Some of the creative pieces in the markets this year include a pani puri seller, breastfeeding women, Charlie Chaplin figurine, models of Kumbabhisheka, scenes from the life of Raghavendra swami, Puri Jagannath temple, models of late actor Puneeth Rajkumar, replicas of the Vidhana Soudha and High Court of Karnataka. The regular sets — school, cricket team, jamboo savari, village — are a common sight in shops.

Along with the usual customers, first-timers were enthusiastically shopping at Gandhi Bazaar and Malleswaram. The prices of the dolls range from ₹100 to ₹20,000 this year. 

A passionate doll collector, 67-year-old Chandrika, has been celebrating this tradition ever since she was a child. Her constant efforts, with support from family members, has resulted in a collection of thousands of dolls.

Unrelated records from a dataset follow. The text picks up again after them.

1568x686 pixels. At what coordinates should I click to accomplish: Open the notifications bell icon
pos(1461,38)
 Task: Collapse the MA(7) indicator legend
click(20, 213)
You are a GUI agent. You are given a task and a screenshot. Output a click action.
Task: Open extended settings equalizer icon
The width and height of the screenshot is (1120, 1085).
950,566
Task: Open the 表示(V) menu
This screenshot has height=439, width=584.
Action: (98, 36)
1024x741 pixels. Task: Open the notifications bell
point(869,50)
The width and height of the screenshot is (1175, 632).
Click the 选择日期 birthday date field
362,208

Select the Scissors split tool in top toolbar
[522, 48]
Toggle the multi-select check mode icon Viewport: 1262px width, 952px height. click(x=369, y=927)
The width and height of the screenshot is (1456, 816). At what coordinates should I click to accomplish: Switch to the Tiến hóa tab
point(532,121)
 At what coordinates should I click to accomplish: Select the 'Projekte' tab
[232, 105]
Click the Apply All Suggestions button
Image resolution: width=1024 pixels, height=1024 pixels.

She was at Bombe Mane in Basavanagudi. “I am looking for something we do not have,” she said.  

Wooden handcrafted dolls

A shop-owner in Vijayanagar told The Hindu that their toys were completely handcrafted and made from the soft wood of a tree locally called ‘ponki mara’. Prices of the dolls range from ₹100 to ₹30,000 depending on the size and material used. “We have different sets of dolls of varying sizes. The most expensive one this time is the Tirupati temple, which costs between ₹10-12 thousand,” he said. 

Online sale of dolls 

Like everything else, the sale of Dasara dolls too has gone online this time. 

“We discuss the price online with the customers and then they book the dolls. We deliver the dolls to them through Dunzo,“ said Padma, a shop-owner in Malleswaram. They also get bookings from people living abroad.

Pooja, at Bombe Mane, said, “Last year, an overseas customer purchased the entire story set of Ramayana. This year, he is looking for Mahabharata. Indians who shift to foreign countries after marriage, carry on this tradition there and expose it to their children too.”